Die türkischen Einwanderer in den 1960er Jahren, die als Gastarbeiter bekannt waren, “waren gering qualifiziert, stammten oft aus ländlichen Gebieten und waren konservativer als das Bürgertum in den Städten”, sagte Yunus Ulusoy vom Zentrum für Türkeistudien an der Universität Duisburg-Essen.
Verbundenheit mit der Religion
“Und sie gaben ihre Werte und ihre Verbundenheit mit der Religion an ihre Kinder weiter”, so Ulusoy weiter.
Um den Hals von Toy-Unkel, einer Innenarchitektin aus Marl bei Essen, hängt eine Halskette mit dem Halbmond und dem Stern der türkischen Flagge.
Ihr Vater stammt ursprünglich aus Konya in der Zentraltürkei, einer weiteren Erdogan-Hochburg.
Vor der Grugahalle in Essen, die für diesen Anlass in ein riesiges Wahllokal verwandelt wurde, flattern türkische Fahnen in der strahlenden Sonne.
Einige Wähler haben sich T‑Shirts in den Nationalfarben übergezogen und machen den Pro-Erdogan-Vier-Finger-Gruß.
Musik, die zu Ehren Erdogans komponiert wurde, weht durch die Luft — eine Unterstützungsbekundung, “die normalerweise in der Nähe von Wahllokalen verboten ist”, so Inci Oyku Yener-Roderburg, Wissenschaftlerin an der Universität Dortmund.
"Während der ersten Runde haben wir gesehen, wie Erdogans Anhänger versucht haben, die Anhänger der Oppositionsparteien einzuschüchtern", sagte die türkische Politikwissenschaftlerin, die die Wahlen in Essen als Wissenschaftlerin beobachtet hat.
Fünf Personen beobachten hier die Abstimmung: zwei Beamte - oft Imame der Ditib-Moscheen, die mit dem türkischen Staat verbunden sind sowie ein AKP-Mitglied, ein weiteres von der MHP, einer Erdogan unterstützenden Formation, und nur ein Mitglied der Oppositionspartei, der CHP.
"Infolgedessen gibt es eine Menge psychologischen Druck auf Letztere", sagte sie.
Freie Busse
"Oppositionsanhänger wurden in der ersten Runde gelegentlich beleidigt oder zur Seite geschoben", sagte sie.

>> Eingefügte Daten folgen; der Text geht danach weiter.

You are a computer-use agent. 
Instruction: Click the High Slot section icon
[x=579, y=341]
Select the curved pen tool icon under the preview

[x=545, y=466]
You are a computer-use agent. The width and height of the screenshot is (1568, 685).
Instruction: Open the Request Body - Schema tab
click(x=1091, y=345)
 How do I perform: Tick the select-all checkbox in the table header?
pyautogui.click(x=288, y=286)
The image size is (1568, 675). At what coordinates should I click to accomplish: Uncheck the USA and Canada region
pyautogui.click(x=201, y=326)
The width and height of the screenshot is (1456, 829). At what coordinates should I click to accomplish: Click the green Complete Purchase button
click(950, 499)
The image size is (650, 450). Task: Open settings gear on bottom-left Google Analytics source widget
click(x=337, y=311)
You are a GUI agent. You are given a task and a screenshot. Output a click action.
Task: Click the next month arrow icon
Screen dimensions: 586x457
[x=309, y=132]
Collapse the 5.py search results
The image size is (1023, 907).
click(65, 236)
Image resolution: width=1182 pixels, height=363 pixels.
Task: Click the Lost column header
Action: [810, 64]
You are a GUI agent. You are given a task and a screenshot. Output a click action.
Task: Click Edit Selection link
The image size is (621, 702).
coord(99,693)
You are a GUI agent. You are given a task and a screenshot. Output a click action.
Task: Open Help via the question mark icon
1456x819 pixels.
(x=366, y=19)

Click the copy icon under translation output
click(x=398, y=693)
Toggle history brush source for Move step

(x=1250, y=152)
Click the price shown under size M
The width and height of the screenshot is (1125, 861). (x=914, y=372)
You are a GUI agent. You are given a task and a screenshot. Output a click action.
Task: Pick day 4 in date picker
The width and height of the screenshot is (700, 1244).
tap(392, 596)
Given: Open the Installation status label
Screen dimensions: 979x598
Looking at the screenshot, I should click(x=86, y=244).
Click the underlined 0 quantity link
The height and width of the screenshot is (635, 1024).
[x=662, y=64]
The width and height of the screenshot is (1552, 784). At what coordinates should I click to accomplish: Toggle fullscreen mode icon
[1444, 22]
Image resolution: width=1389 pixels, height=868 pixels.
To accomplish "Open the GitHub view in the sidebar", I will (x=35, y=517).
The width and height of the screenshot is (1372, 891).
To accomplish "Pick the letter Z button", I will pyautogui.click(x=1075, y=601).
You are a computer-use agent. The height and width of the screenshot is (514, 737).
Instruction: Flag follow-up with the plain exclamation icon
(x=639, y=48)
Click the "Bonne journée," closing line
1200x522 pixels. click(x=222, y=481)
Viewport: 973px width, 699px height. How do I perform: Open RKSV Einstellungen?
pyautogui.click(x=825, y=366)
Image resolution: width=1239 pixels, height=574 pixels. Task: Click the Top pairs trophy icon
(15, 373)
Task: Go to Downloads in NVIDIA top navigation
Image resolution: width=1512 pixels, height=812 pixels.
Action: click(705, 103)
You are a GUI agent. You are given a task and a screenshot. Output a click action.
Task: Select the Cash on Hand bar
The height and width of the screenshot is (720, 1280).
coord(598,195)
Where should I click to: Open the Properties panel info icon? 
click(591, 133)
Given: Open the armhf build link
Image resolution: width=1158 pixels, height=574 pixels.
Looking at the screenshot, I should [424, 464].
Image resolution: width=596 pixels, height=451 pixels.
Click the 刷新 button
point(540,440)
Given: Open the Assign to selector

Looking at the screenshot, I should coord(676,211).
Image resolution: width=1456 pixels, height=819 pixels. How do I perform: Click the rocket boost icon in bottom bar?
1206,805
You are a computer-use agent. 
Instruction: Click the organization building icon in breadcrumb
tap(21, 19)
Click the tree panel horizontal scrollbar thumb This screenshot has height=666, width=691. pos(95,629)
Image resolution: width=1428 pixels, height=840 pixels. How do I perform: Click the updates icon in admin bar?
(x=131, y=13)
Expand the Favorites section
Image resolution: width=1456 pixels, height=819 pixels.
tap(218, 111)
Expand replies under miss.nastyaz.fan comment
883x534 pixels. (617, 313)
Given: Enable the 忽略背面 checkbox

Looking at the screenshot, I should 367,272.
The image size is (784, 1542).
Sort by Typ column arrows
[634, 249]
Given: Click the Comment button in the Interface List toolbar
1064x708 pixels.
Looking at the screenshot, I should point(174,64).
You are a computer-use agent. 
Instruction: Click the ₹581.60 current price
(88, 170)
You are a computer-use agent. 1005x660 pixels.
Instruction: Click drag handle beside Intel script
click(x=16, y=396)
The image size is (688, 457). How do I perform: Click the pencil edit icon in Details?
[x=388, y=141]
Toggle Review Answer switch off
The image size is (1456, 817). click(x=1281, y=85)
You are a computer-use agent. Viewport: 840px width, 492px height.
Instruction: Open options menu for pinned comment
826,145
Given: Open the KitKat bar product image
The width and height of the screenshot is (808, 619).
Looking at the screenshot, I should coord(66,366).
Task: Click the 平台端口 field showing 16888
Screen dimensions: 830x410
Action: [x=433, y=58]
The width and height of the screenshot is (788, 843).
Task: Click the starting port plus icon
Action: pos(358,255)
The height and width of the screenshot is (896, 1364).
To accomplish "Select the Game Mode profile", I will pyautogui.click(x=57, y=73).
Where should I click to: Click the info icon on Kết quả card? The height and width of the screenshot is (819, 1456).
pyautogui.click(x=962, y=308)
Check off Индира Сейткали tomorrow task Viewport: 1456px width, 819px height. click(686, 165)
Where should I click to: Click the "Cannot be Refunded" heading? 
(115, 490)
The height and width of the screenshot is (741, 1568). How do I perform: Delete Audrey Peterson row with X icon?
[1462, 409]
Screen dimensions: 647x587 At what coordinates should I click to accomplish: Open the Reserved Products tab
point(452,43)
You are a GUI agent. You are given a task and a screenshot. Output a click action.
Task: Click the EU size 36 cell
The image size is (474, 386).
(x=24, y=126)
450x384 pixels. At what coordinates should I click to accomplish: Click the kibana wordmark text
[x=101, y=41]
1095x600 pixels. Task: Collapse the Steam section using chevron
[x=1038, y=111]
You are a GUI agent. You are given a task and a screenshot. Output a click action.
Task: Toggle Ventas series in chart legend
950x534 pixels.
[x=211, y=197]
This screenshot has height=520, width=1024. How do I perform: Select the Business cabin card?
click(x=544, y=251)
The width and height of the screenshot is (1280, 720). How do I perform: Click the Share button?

Außerdem sind Erdogans Wähler in Deutschland viel besser organisiert als die Opposition.
"Jeden Freitag, während der Gebete in der Moschee, kann eine Menge Propaganda verbreitet werden", sagt Cemalettin Ozer, 52, ein Einwohner von Bielefeld bei Essen, der die CHP aktiv unterstützt.
Die AKP-Unterstützer, so Özer, "bekommen Geld vom türkischen Staat, damit sie die Wähler kostenlos mit Bussen zu den Wahllokalen bringen können".
"Wir machen alles ehrenamtlich und versuchen, die Leute mit unseren eigenen Autos zu den Wahllokalen zu fahren, manchmal 70 Kilometer von ihren Häusern entfernt", sagte er.
Außerdem hätten viele Anhänger der Sozialdemokraten (CHP) in Deutschland ihre türkische Staatsbürgerschaft aufgegeben, um Deutscher zu werden, was bedeute, dass sie nicht wählen dürften.
In Deutschland ist es schwierig, eine doppelte Staatsbürgerschaft zu haben, obwohl die derzeitige Mitte-Links-geführte Regierung versucht, dies zu ändern.
In der Zwischenzeit "haben die AKP-Anhänger ihre türkischen Pässe behalten. Erdogans Partei hat daher ein größeres Wählerpotenzial als die Oppositionsparteien", so Özer.
Trotz Erdogans Vorsprung in der ersten Runde hat die Mobilisierung der Opposition zugenommen.
"Viele Menschen, vor allem junge Leute, die bisher nicht gewählt hatten, sind zur zweiten Runde gekommen", betonte Özer.
In Begleitung ihrer Mutter Esra Kose, die nach 19 Jahren in Essen immer noch wenig Deutsch spricht, gab die 18-jährige Feyza Kose am Montag ihre Stimme ab.
Die westlich gekleidete Feyza, die sich auf ein Physik- und Mathematikstudium vorbereitet, sagte, dass auch ihre Stimme an Erdogan gegangen sei.
"Er hat die richtigen Entscheidungen für das Land getroffen", sagte sie.